William punched the keyboard in frustration. 

“That sentence sucks,” he said, pushing the backspace furiously. 

William Tucker, the bestselling author seven times over, hadn’t written a novel in three years. Novel? Forget that. He hadn’t written a worthy sentence in nearly three years. Much less a novel.

He turned in exasperation to the novels on his shelf. He let out a sigh. Why couldn’t he put anything to paper -- or, more properly, to computer -- worth reading? It was a long bout of writer’s block he couldn’t seem to escape. 

So he stared at the white screen, the blinking cursor seeming to mock him. 

“Empty, empty, empty,” the cursor said, over and over as William stared at the white screen.

“Oh, shut up,” William muttered to the cursor grumpily. 

Of course, he then muttered an expletive at himself for talking to a word processor. 

He sighed, and leaned back in his office chair. He turned around to look at the bookshelf with all his bestsellers, arranged by year. Even though most of his sales were on ebook now, he still liked the look of hardcover. Something about seeing his name on the spine of a book -- and knowing he didn’t have to go through a vanity press to make it happen -- brought a smile to his face, even now. 

Editors loved him because he wasn’t easy to peg. He had submitted and published all kinds of novels. Science fiction, romance, historical novels, western settings, a murder mystery and even a thriller or two. He somehow managed to hit bestsellers in all genres.

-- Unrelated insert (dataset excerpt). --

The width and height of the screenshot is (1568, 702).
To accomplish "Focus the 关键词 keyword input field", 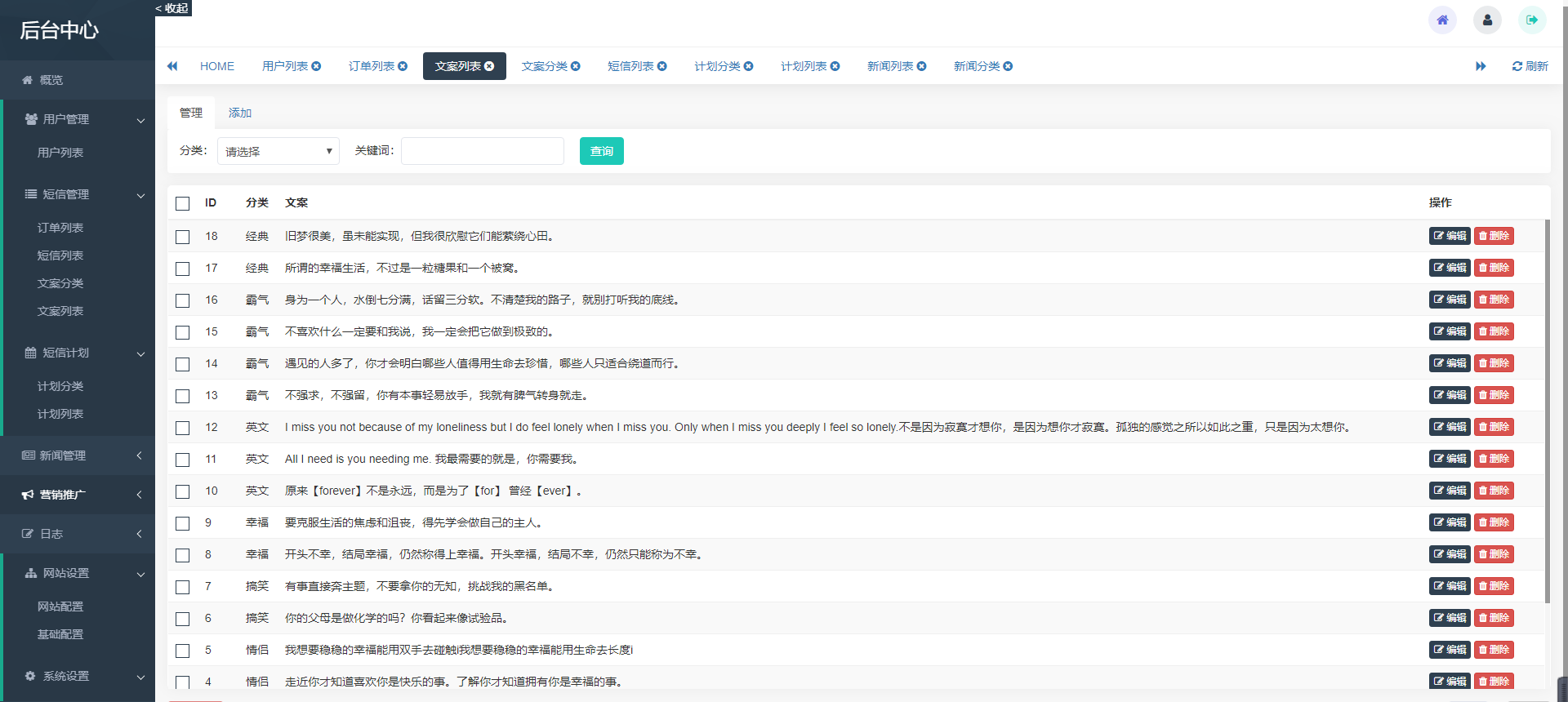I will click(482, 151).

Not only was he flexible in genre, he could write from any point of view. In “The Gunfire and the Cactus,” he’d been flawless as a sensuous though bitter prostitute in 1870s Nevada. In “Hearts on the Hearth,” he’d flawlessly floated between the unhappy housewife and the German student as a limited third person. In “The Wolves of the Alley” he seamlessly hovered over all the action as a universal third person. And in “The Galaxy Unknown,”  he even perfectly captured the point of view of a malfunctioning but ultimately heroic android. 

For all these reasons, the publishers loved him. But that didn’t mean anything for the past three years. 

Not that his writer’s block was hurting him, financially anyway. All his novels had been picked up by movie studios and turned into successful films. The success enabled him to live comfortably, and he even turned his success into a small teaching opportunity at the local college. 

It didn’t pay much, but the class was always full of eager writers hoping to impress the living legend. He even got unsolicited unpublished books from aspiring writers, hoping to get his praise. He often bragged his best works of fiction were praising many of these would-be writers. 

Occasionally, though, he came across an email that caught his attention. Earlier that day, in fact, he had received an email from an aspiring writer in his fiction class. 

“I’ve got nothing better to do,” he muttered to himself. “I guess I’ll open it.”

He searched his school email account and looked for the name. 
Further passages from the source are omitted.